[Your goal] Please return every line from the entries that has the string "will" in it.

Stored data entries
##########

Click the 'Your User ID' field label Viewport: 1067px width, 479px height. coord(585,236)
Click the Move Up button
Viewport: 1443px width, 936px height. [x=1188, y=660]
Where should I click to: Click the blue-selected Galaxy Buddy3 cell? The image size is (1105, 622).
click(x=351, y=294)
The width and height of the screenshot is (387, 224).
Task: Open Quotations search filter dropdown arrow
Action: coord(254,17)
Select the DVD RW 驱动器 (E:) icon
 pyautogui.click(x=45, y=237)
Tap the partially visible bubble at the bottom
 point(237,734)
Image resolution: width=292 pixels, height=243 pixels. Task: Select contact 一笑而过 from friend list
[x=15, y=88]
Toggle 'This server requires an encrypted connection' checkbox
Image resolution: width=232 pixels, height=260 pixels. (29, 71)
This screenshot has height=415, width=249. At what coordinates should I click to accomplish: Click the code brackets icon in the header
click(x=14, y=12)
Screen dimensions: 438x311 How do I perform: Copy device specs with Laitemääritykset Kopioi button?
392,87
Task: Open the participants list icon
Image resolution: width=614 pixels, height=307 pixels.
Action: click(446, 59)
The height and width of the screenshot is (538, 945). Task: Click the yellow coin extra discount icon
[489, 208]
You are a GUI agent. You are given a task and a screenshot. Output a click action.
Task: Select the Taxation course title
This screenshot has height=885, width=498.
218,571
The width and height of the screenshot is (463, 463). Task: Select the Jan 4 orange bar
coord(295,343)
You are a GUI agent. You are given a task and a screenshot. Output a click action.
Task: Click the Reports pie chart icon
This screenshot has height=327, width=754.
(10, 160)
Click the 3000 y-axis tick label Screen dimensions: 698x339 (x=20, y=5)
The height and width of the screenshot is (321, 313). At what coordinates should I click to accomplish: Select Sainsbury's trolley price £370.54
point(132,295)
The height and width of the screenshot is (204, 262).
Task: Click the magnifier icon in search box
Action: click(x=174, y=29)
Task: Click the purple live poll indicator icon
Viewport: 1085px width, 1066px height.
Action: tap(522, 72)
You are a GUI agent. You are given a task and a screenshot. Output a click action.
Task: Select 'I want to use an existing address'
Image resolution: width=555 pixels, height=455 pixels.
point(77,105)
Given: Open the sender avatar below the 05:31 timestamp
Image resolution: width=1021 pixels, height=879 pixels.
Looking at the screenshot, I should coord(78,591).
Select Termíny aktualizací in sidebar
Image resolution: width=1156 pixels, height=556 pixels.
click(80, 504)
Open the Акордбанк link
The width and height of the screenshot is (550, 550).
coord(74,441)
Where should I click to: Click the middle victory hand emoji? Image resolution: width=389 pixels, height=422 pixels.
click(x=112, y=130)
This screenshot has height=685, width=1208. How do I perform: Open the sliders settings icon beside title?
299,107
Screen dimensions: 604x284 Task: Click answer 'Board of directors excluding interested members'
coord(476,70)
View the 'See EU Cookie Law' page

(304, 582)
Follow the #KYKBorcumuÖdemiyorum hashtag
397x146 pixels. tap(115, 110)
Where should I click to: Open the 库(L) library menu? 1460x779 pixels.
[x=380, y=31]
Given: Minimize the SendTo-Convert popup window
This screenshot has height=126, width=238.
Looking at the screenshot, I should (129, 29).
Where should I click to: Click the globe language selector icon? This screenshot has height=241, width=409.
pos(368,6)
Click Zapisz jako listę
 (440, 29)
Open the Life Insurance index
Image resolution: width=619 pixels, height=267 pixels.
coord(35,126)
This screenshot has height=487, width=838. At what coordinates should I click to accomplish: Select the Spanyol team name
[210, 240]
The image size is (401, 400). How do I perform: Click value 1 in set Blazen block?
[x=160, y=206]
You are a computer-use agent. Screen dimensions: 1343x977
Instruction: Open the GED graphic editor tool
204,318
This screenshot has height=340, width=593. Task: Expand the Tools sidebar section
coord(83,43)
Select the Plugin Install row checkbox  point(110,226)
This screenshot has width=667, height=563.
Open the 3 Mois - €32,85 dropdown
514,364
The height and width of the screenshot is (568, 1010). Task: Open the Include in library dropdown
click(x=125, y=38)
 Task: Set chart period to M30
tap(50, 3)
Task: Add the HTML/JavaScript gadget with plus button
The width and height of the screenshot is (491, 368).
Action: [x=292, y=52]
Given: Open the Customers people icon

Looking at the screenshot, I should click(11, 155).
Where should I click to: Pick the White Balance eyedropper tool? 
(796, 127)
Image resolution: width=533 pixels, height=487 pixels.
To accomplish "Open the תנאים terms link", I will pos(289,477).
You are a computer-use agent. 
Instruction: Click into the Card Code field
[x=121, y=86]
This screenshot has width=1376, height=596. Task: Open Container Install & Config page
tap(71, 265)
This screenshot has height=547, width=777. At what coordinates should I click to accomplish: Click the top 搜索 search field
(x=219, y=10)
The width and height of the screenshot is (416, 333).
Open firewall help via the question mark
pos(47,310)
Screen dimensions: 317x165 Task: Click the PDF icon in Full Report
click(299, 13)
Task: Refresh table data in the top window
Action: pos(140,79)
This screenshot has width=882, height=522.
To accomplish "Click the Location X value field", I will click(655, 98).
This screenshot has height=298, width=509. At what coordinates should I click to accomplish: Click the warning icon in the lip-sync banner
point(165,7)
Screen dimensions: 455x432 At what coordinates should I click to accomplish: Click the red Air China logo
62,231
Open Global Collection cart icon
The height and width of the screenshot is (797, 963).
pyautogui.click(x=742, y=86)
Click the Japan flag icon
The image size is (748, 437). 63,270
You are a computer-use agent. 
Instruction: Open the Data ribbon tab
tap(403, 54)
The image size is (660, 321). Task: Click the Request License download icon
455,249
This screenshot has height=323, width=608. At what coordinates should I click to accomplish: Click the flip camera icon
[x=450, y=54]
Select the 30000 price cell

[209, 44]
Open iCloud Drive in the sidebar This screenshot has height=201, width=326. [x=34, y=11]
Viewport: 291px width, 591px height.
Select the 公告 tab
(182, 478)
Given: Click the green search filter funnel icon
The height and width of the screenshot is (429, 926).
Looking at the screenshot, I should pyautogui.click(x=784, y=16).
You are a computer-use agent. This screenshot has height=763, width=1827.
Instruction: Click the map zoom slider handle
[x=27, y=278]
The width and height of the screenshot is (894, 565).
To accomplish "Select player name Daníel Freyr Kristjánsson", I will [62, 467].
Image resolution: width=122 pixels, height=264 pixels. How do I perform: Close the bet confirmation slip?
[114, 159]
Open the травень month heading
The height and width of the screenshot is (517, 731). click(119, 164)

##########

[Written response]
To accomplish "Open the תנאים terms link", I will pos(289,477).
To accomplish "Click the Location X value field", I will click(655, 98).
To accomplish "Select player name Daníel Freyr Kristjánsson", I will [62, 467].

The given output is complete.